本題に入りますが、まずなぜこれを観ようと思ったのか。端的に申しますとポスターがかわいかったからです。青みががかったピンクと紫のペールトーンの画の中に白い服を着たかわいい女の子(しかも二人)ですよ、まっとうな童貞にこんなの無視できるわけないじゃないですか。まあ予想とは若干違った話の進み方だったけど。

観終わった感想としては、ちぎれるくらい強く生きていかなければ人は死んでしまうんだと思った。どんなに最初に与えられた環境が最悪でもたとえ自分が世界一不幸だとしても、生きる意味とは、なんて青臭いこと考えてたら0.01秒で死ぬ。死ぬ気はなくとも死ぬ。アグネスが無神論者(アンチ・キリスト)なのも、なるべくしてそうなったというか生きるためにはそうなるしかなかったんだと思います。ラストの三姉妹の”Ain't no mountain high enough”の合唱シーンはこの作品の中の唯一の救いだけど、これから先彼女たちは今以上に辛い逆境の中で生きていかなければならないということを踏まえて聴くと泣けてくる。最後にバスケの試合で逆転優勝するシーンをこれからどんどん良くなっていくっていう暗喩と捉えるとまだ明るい見方ができるかなぁ。(そもそも監督の実話ベースで話が作られてるから最悪の結果にはならないっていうのは前提としてあるけど)
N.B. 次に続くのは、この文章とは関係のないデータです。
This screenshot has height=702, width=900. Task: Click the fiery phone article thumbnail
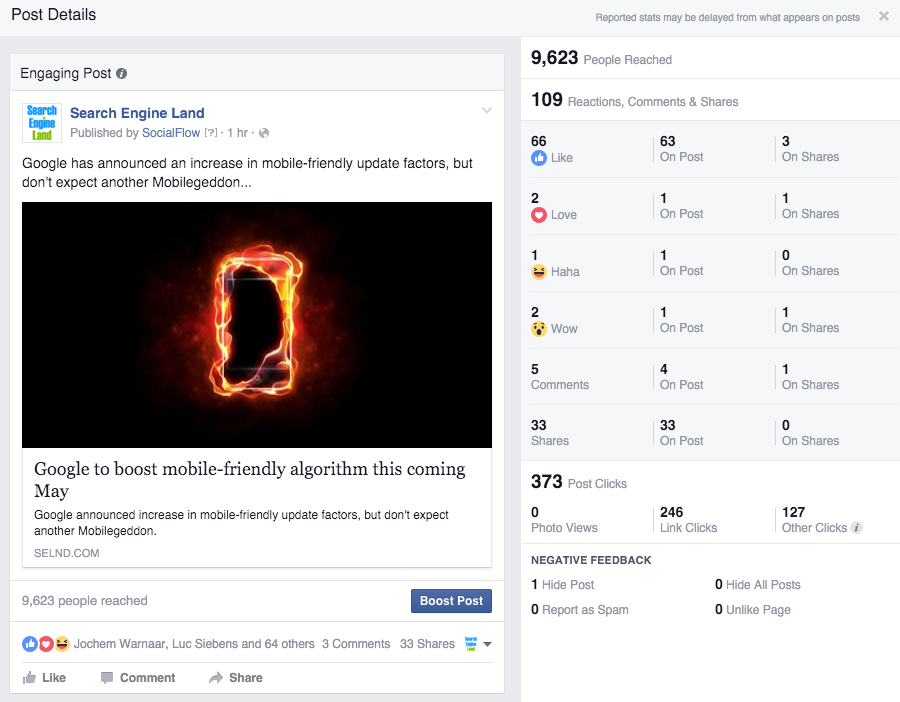(x=256, y=325)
にしても当時10歳のクロエちゃんがかわいすぎた。もし近所にあんなキュートな天使が住んでたら毎日お花とチョコレートを買ってプレゼントしてる。この作品の一番お気に入りシーンはクロエちゃんがバーでオレンジジュースにチェリーを詰めるところです!かわいい!

しかし「早熟のアイオワ」って邦題は色々と的外れな気がします。原題の「The Poker house」もなんか勿体ないタイトルだなと思うけど、邦題はそれ以上にやらかしている感が否めない。だってアイオワって言ってしまえばただの地名でしょ?もしこれが日本の映画だったら「早熟の長野県」みたいな風になるんですよ(長野県の人ごめんなさい)。誰がこの題名からいち少女の成長の物語を想像できますか?もし私が題名だけを見たら、並々ならぬ才を持った若人たちが続々と長野県に集まってきて誰が頂点かを決定する死闘を繰り広げるインテリ・アクションストーリーだと勘違いしてしまうと思います。それはそれで観てみたいけど。